First Person (Central Narrator):

This is basically a diary. Okay, we know that we don't write as nicely as this in our diaries, but this guy is a journalist. He writes his diary for a living. We write ours in order to remember our weird dreams.

Let's give you an example. Griffin writes:

The dark room. The streak of pale light through the transom. I woke to it several times, thinking it a long night. (8.1)

We'd write: "My room was dark when I woke up." That's why we're not literary geniuses. Sigh.

Like most diaries, it's written in the first-person, and Griffin is the central narrator. We see everything through his eyes, and that makes his whole experience a much more vivid story for us to read. It almost feels as if it was happening to us.

However, like any first person narrative, we see the story through the eyes of our narrator. Sometimes we have a trustworthy narrator, and sometimes we have an untrustworthy one.  This time, we have a foreign one. A white man pretending to be a black man for six weeks.

So we see the struggles of black people, but we see it through the eyes of someone who does not regularly have to experience those struggles. Griffin can quit his experiment at any time, and he does when he realizes, "Suddenly I knew I could not go back up to that room with its mottled mirror, its dead lightbulb and its blank negatives,"(9.266). But black people can't stop being black.

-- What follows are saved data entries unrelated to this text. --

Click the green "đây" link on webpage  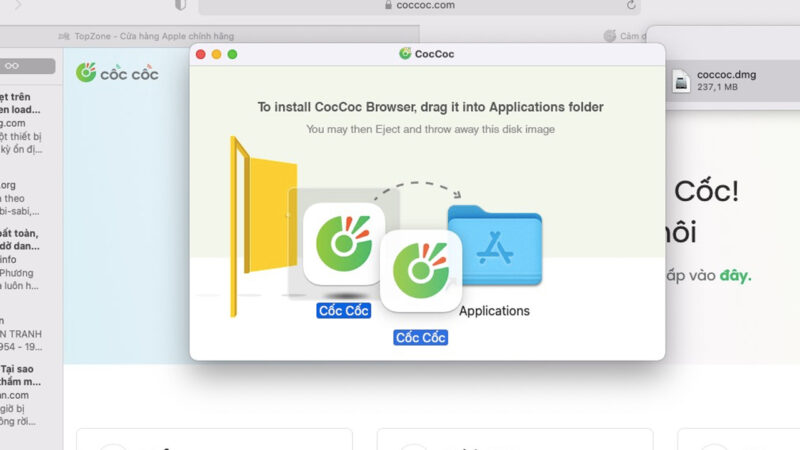tap(737, 275)
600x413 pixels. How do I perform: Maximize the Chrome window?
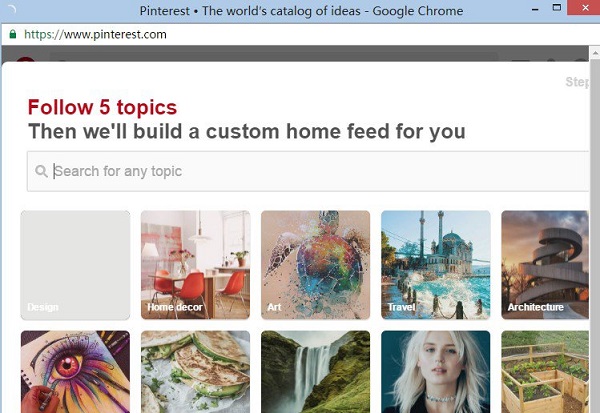click(557, 8)
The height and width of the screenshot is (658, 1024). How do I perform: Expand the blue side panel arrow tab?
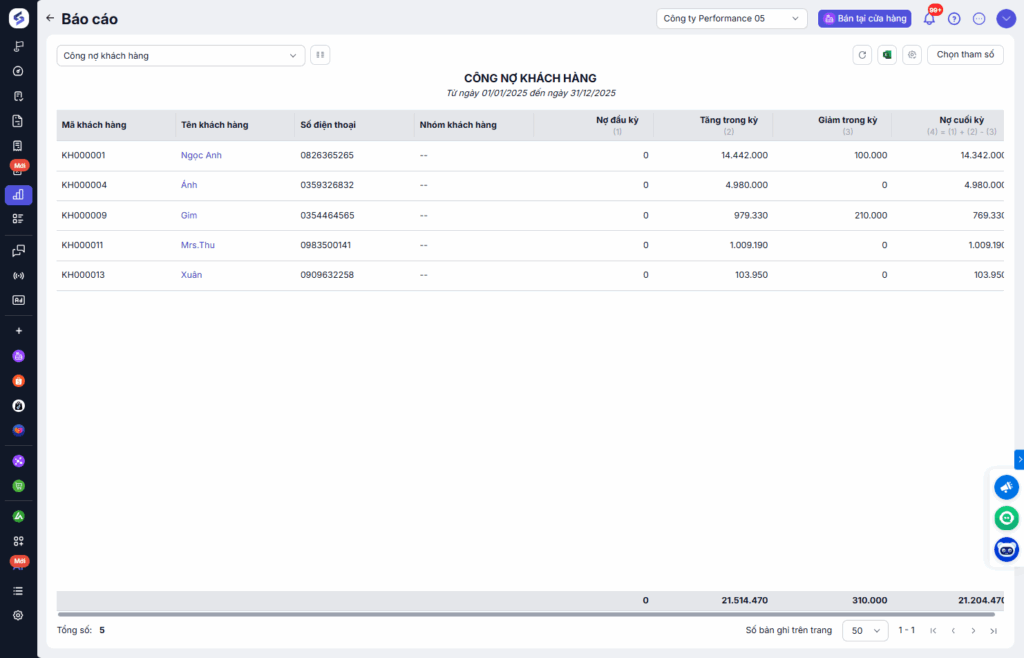click(1019, 459)
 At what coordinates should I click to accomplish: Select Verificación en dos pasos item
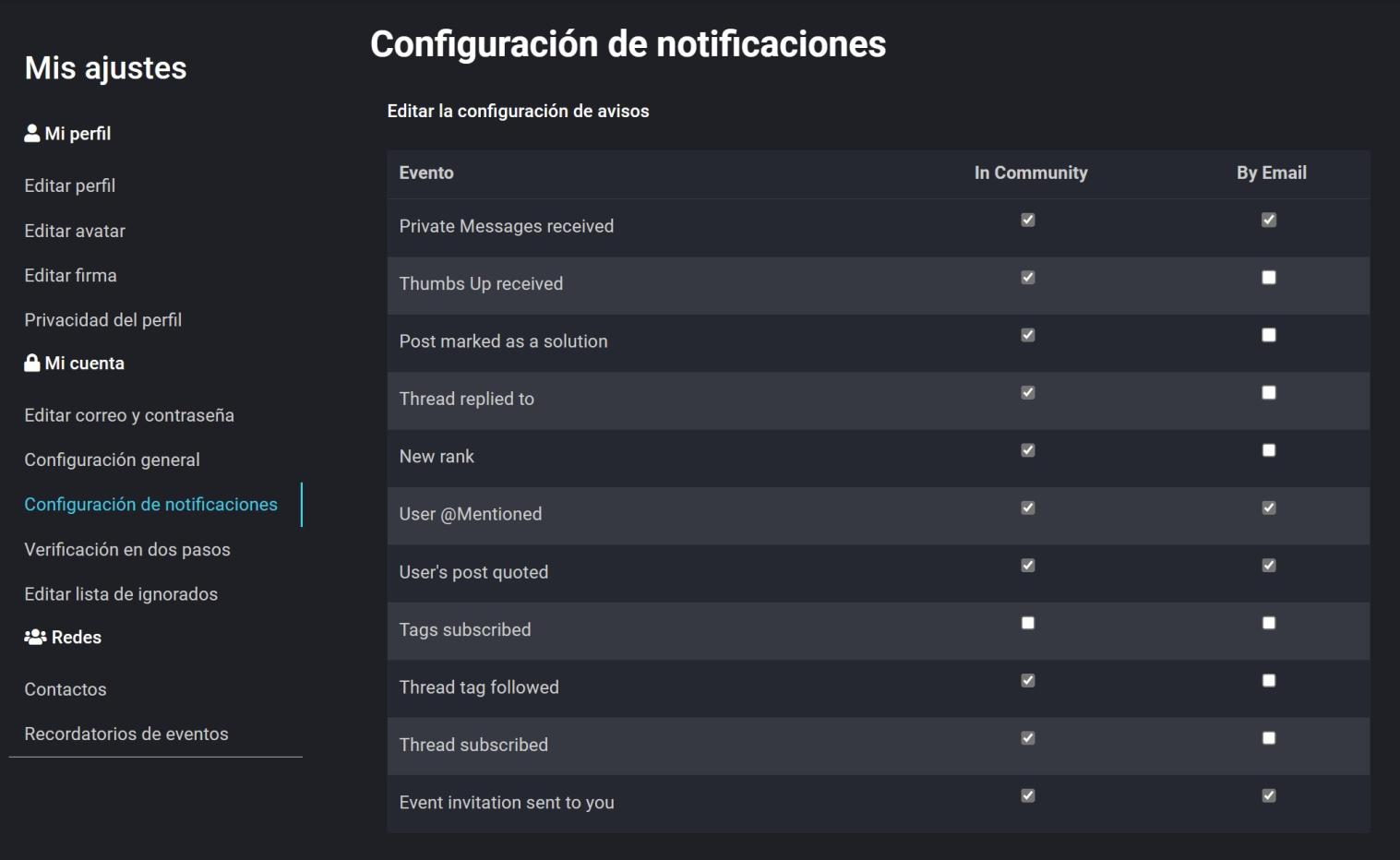click(x=127, y=549)
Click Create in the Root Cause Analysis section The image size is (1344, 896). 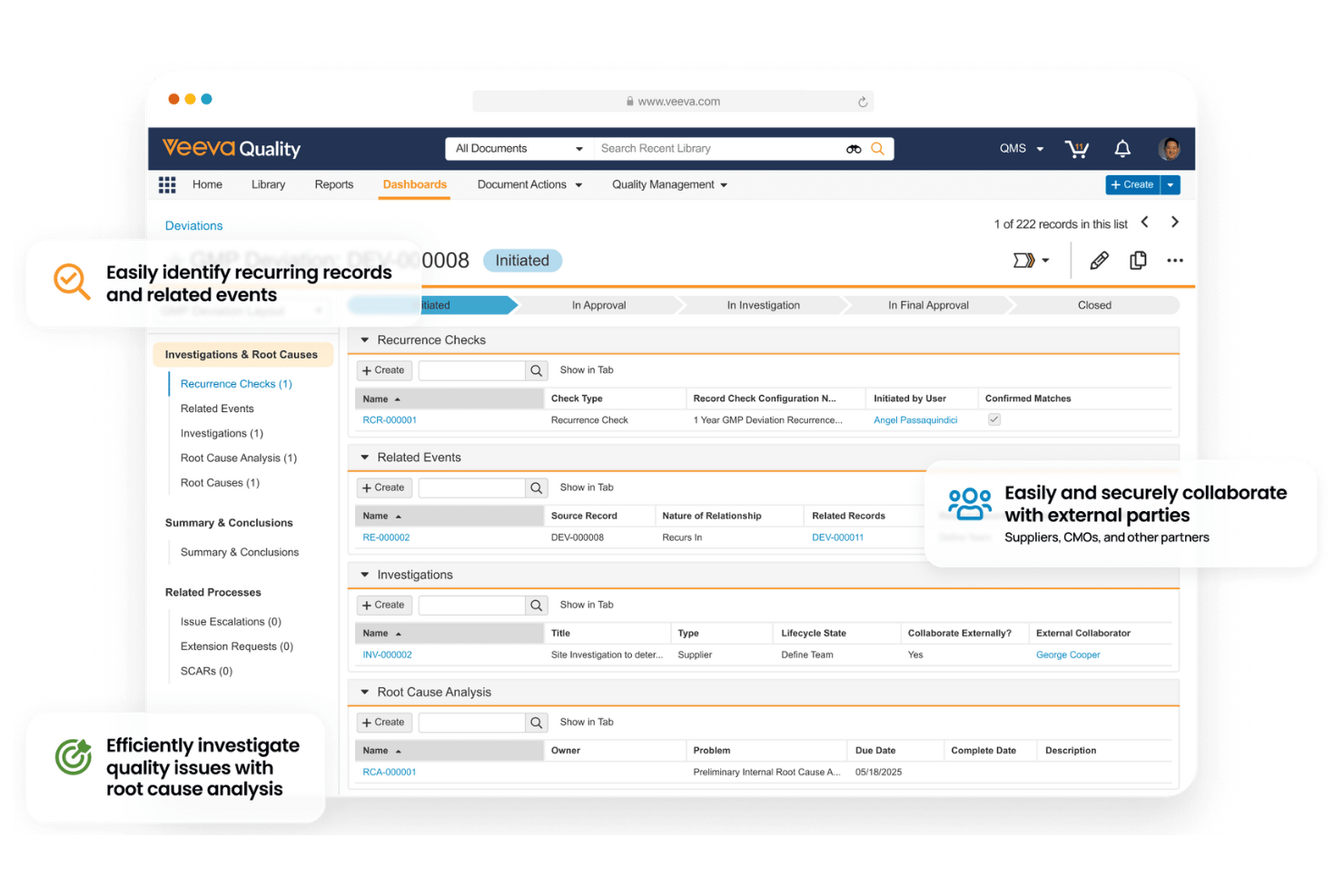(x=383, y=722)
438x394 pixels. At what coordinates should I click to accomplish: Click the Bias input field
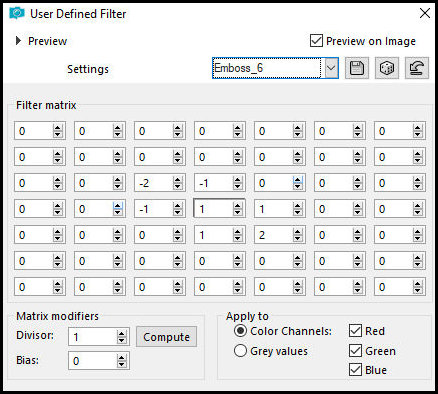pyautogui.click(x=93, y=361)
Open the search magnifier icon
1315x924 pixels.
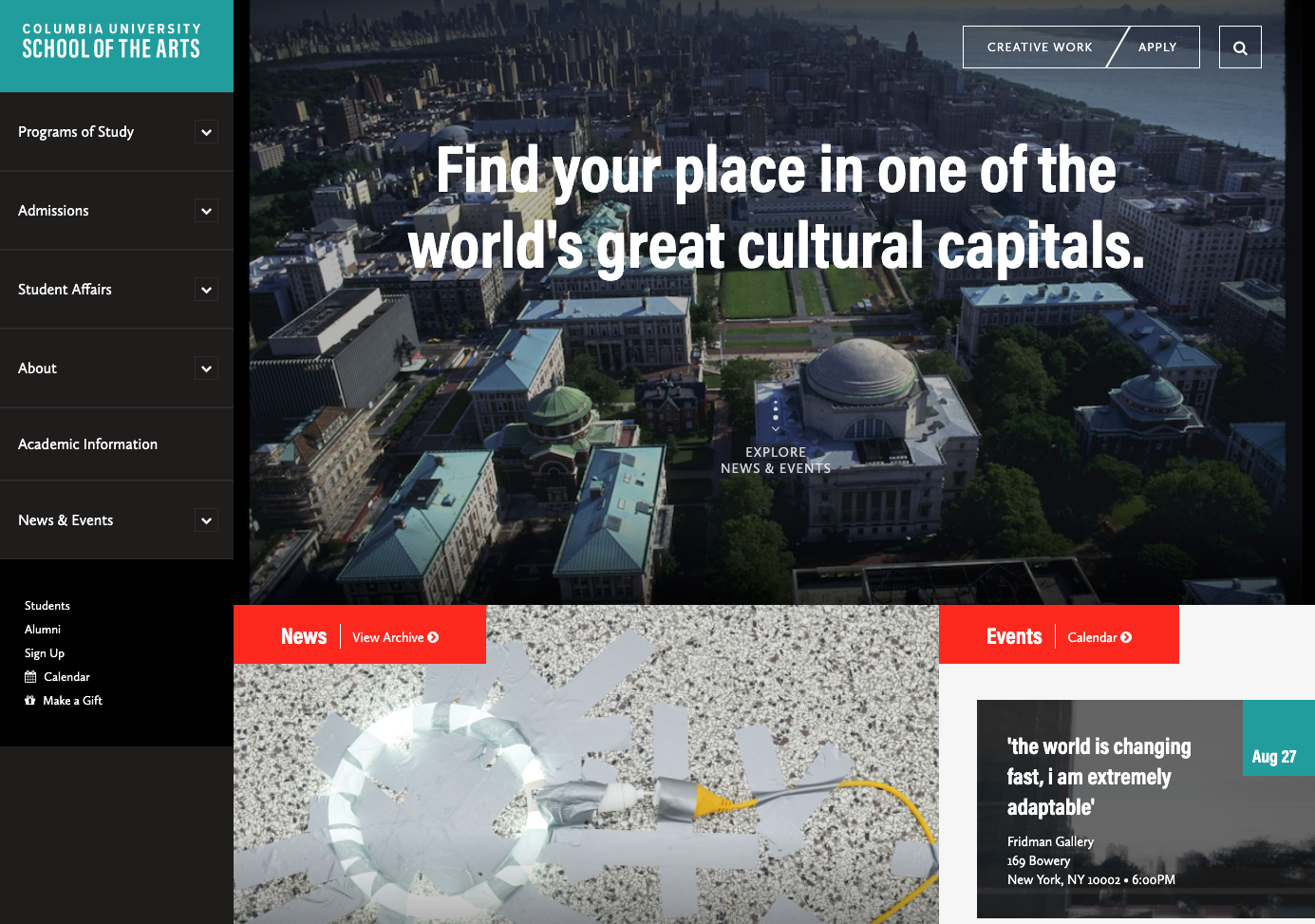tap(1240, 47)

Also, Griffin is not an anthropologist or sociologist, so he doesn't have even scholarly knowledge to help him interpret his experience. All he's got to help him understand things are his experiences as a white man and the rumors that he's heard. So yeah, not so much help.

That perspective probably helped put his white readers at ease, but it's a good thing to think about when reading the book and understanding his experiences. Even though he's a journalist and this book is based on "facts," all narratives are colored by the experience of the people writing them.